Groupon (GRPN -0.67%) published its latest set of quarterly figures after market hours Wednesday, and investors reacted rather negatively to the news. Combined with a new development about financing, the company's latest communications didn't make them happy. They expressed their displeasure by trading down the stock by 27% the following trading session. This was on a day when the S&P 500 index essentially traded sideways.
Revenue declined, but the bottom line flipped in the third quarter
In its third quarter, Groupon earned revenue of $114.5 million. This tally was down by 9% year over year. It was on the back of an 8% decline in gross billings, which landed at slightly under $299 million. The news was much better on the bottom line, where the online deals purveyor flipped to a GAAP profit of $13.9 million ($0.33 per share) against the third-quarter 2023 loss of more than $41 million.
According to data compiled by Zacks, Groupon trounced the average analyst estimate of a loss of $0.25 per share. It came up almost 4% short of the consensus revenue forecast.
In its earnings release, Groupon attributed the revenue decline to "an increase in local voucher redemption rates" in its core U.S. business. As for the smaller international segment, the company was hurt by its exiting the local deals segment in Italy.
Time for new notes
While the surprise flip into profitability was a positive development, the notable revenue decline was not. This was compounded by Groupon's news that it is restructuring one of its current financing arrangements.

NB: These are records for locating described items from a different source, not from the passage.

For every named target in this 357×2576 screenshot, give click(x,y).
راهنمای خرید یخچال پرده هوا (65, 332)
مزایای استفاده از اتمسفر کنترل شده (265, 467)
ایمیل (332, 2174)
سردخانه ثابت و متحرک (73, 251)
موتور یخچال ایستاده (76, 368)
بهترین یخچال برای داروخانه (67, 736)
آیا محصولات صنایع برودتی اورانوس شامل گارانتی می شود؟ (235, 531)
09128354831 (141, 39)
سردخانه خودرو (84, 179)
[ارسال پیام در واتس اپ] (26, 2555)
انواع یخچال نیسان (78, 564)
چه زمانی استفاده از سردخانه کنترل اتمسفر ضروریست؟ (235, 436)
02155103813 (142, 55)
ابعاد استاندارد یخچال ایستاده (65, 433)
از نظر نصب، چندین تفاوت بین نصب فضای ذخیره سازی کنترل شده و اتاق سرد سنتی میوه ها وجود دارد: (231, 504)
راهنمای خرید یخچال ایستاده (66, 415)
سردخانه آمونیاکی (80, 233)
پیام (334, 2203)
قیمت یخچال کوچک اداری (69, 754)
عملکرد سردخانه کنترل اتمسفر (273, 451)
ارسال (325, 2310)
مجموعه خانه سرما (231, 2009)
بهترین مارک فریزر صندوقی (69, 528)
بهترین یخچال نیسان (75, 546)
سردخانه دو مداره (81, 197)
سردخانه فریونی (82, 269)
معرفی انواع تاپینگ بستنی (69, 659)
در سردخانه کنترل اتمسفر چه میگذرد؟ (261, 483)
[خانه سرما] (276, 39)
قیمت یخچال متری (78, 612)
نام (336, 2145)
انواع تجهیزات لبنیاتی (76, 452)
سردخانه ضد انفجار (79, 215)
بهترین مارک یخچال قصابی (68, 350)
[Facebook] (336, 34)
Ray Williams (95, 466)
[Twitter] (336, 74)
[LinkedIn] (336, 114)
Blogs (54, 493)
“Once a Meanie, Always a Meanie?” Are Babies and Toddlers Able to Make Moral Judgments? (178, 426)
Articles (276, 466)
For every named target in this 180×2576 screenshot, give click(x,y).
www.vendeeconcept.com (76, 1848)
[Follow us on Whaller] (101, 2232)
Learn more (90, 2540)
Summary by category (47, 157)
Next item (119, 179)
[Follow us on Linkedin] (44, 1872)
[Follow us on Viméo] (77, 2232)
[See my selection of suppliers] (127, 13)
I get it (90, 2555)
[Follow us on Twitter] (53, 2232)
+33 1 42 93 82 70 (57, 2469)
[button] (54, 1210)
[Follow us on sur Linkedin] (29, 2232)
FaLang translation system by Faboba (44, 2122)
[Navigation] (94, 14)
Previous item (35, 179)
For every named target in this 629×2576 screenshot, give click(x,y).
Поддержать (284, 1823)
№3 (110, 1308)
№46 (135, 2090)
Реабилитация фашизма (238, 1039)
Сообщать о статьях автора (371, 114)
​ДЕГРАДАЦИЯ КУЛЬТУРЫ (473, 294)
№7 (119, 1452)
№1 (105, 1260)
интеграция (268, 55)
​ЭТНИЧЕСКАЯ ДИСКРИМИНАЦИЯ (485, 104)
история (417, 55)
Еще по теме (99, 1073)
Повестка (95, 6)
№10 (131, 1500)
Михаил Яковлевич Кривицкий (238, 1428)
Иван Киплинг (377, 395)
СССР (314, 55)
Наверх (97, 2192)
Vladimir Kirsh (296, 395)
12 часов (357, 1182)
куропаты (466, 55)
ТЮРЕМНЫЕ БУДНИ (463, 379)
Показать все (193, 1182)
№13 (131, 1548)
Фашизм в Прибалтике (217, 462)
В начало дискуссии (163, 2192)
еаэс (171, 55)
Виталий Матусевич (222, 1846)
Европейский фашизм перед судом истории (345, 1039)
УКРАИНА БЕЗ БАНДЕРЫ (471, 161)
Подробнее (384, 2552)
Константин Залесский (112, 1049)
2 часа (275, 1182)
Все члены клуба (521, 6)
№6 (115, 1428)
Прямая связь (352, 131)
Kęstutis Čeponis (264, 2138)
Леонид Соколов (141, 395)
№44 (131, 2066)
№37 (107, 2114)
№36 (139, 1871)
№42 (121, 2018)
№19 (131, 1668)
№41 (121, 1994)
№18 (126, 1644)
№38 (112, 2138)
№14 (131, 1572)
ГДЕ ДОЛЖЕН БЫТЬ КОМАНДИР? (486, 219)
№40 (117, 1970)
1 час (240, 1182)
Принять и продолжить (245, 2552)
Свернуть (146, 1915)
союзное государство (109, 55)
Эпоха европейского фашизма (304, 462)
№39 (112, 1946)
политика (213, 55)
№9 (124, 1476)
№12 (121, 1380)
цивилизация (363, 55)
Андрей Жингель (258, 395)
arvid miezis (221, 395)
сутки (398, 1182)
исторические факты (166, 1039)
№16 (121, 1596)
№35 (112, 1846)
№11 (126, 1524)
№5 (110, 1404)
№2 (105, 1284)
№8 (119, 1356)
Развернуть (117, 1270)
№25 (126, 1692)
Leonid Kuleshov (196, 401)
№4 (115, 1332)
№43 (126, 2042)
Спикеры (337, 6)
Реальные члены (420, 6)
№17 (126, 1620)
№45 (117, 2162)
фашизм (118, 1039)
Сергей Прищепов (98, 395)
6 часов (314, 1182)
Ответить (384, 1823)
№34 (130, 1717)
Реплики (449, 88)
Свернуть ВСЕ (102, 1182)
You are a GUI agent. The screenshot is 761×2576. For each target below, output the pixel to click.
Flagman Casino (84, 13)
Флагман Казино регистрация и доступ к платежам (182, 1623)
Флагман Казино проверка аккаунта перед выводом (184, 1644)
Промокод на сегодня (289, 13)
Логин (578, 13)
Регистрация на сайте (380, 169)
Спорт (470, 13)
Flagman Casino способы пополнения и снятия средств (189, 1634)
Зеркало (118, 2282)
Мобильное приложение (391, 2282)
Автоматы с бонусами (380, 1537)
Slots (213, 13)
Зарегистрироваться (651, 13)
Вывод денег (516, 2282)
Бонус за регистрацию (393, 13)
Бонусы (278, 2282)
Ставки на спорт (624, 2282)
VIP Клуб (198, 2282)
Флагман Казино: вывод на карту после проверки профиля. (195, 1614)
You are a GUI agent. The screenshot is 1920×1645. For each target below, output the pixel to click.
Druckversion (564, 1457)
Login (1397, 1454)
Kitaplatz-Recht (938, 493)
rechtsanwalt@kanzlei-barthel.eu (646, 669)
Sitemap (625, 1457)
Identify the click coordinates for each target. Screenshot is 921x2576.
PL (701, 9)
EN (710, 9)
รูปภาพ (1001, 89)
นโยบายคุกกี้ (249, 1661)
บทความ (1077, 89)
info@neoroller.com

It has agreed with certain, unnamed holders of its 1.125% convertible senior notes that mature in 2026 to exchange them for new notes at a 6.25% rate maturing in 2027. The aggregate principal amount of both the notes being exchanged and the new securities is nearly $176.3 million. Certain holders of the existing notes have agreed to sell an aggregate $21 million worth of those securities for a collective gross cash payment of $20 million.